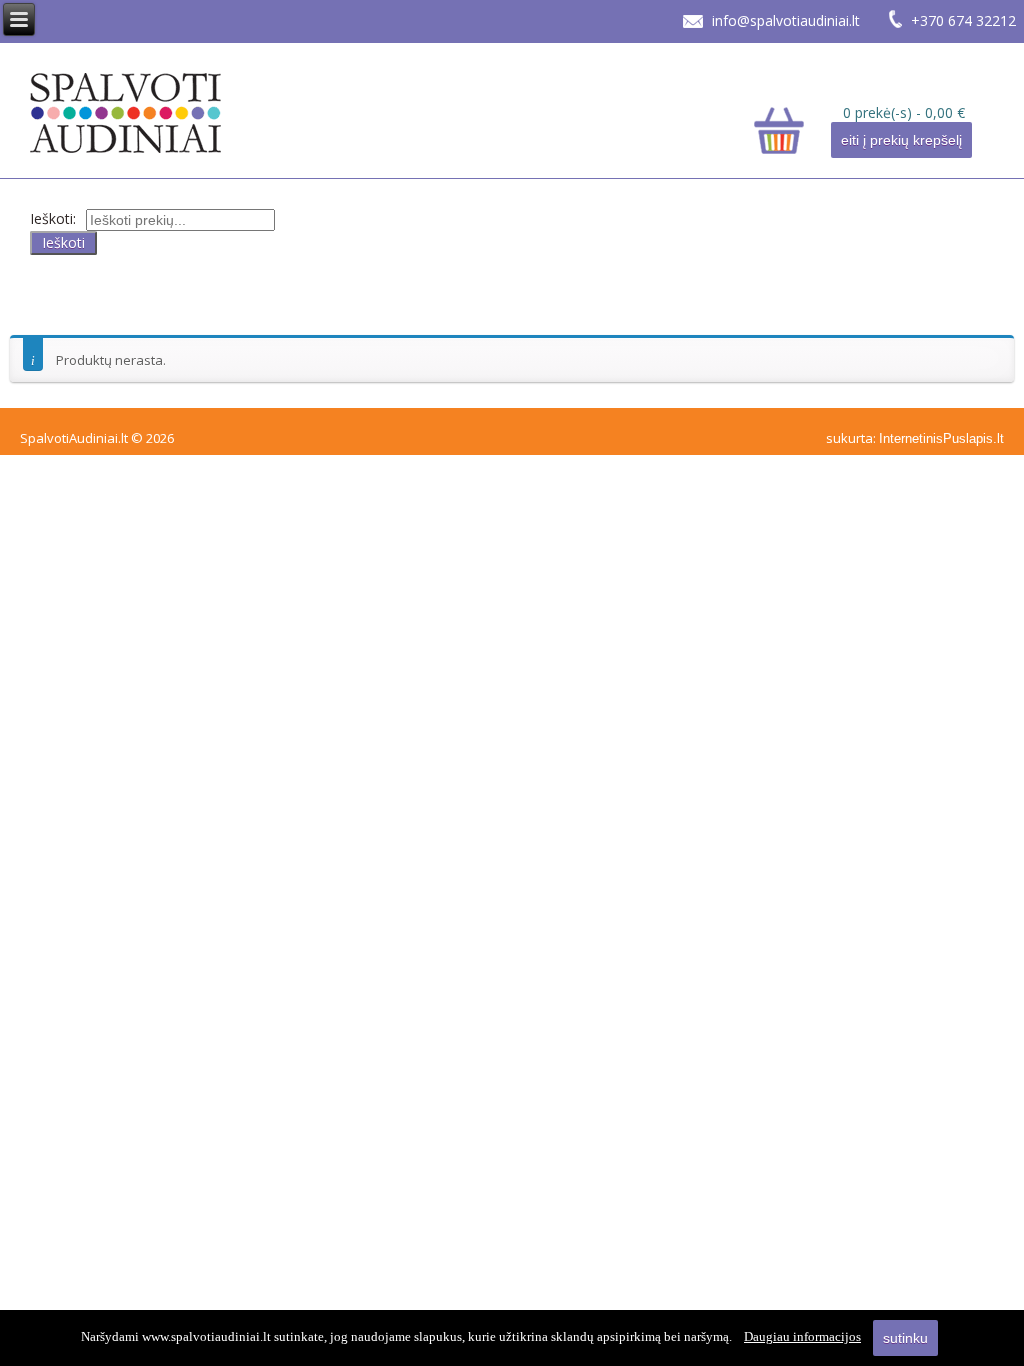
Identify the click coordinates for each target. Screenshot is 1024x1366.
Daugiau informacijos (802, 1336)
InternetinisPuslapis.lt (941, 438)
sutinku (905, 1338)
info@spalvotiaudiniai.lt (786, 20)
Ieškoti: (53, 218)
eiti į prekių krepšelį (901, 140)
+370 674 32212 (963, 20)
______________________________
GOAL OF THE EXERCISE>
Return the data verbatim, leaving out the pictures it holds.

RESPONSE TO THIS EXERCISE>
Identify the click coordinates for each target. Screenshot is 1024x1366.
Daugiau informacijos (802, 1336)
InternetinisPuslapis.lt (941, 438)
sutinku (905, 1338)
info@spalvotiaudiniai.lt (786, 20)
Ieškoti: (53, 218)
eiti į prekių krepšelį (901, 140)
+370 674 32212 (963, 20)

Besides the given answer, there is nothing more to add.